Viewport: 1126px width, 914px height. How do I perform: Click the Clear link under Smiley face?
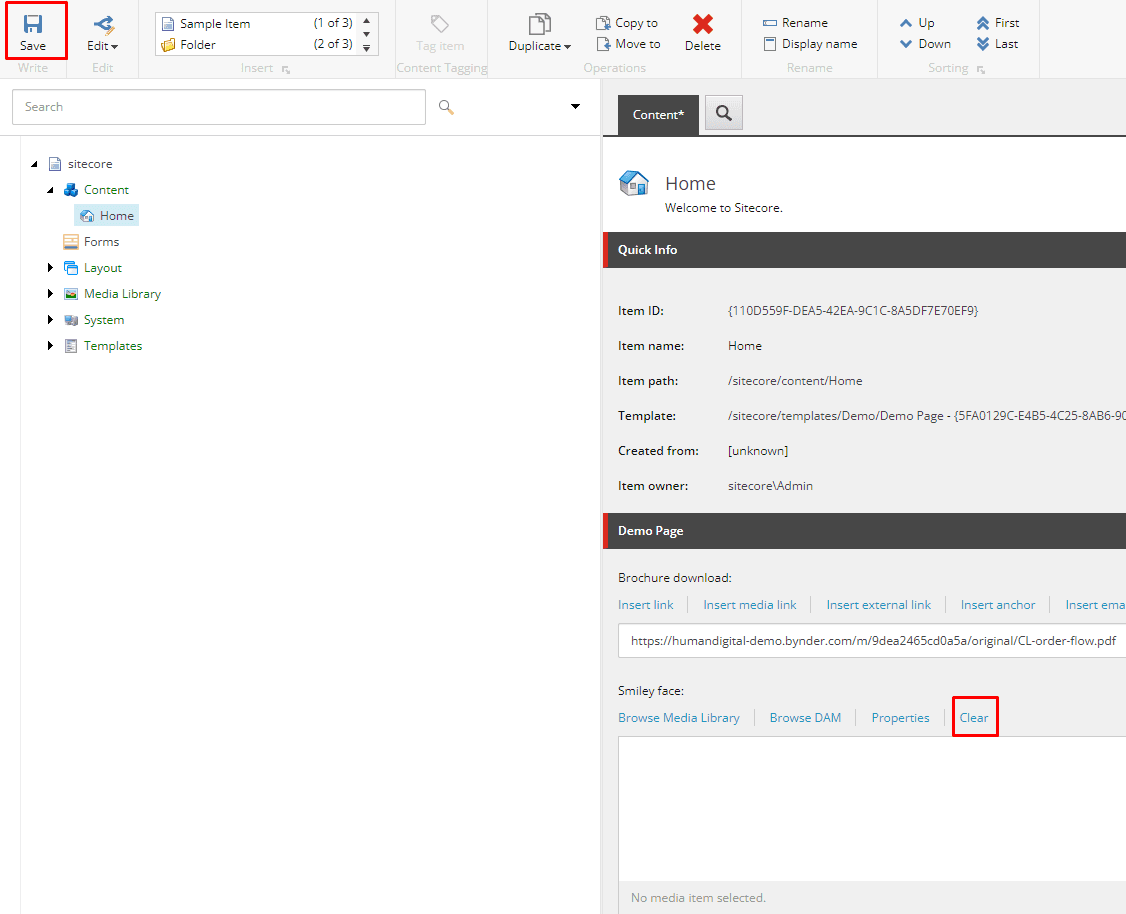[973, 718]
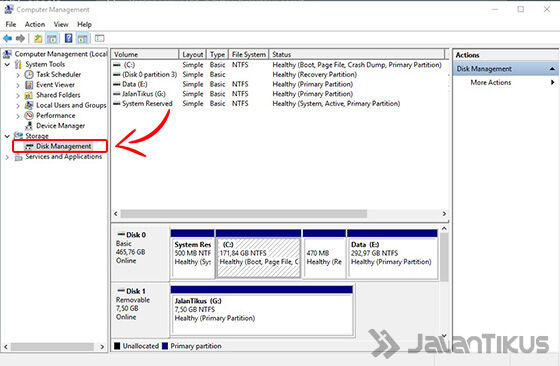Select the JalanTikus (G:) partition block
The width and height of the screenshot is (560, 366).
(x=262, y=311)
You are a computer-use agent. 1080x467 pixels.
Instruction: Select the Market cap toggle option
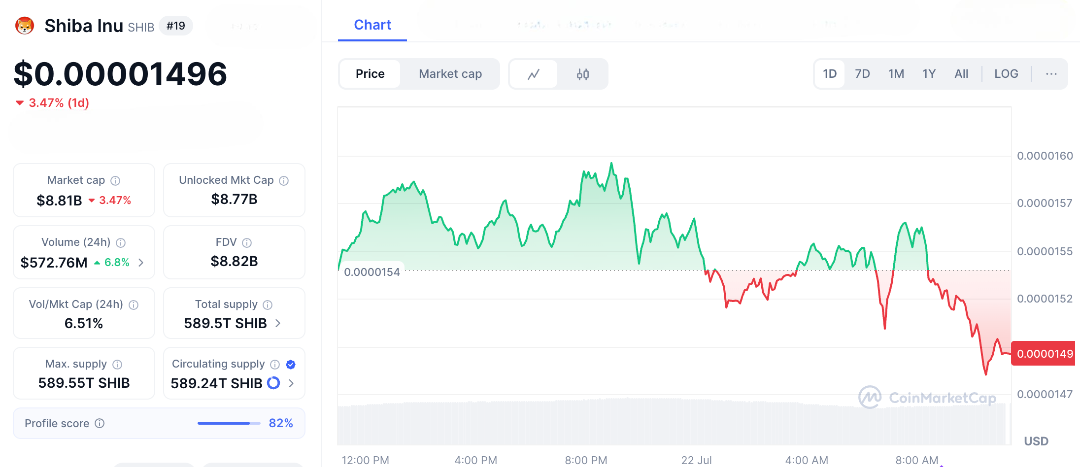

◆ ◆ ◆ ◆ ◆

An exact copy of all the records is required, with the pictures omitted.

Viewport: 1126px width, 914px height. How do I perform: Click the Clear link under Smiley face?
[973, 718]
Select the JalanTikus (G:) partition block
The width and height of the screenshot is (560, 366).
(x=262, y=311)
You are a computer-use agent. 1080x467 pixels.
Instruction: Select the Market cap toggle option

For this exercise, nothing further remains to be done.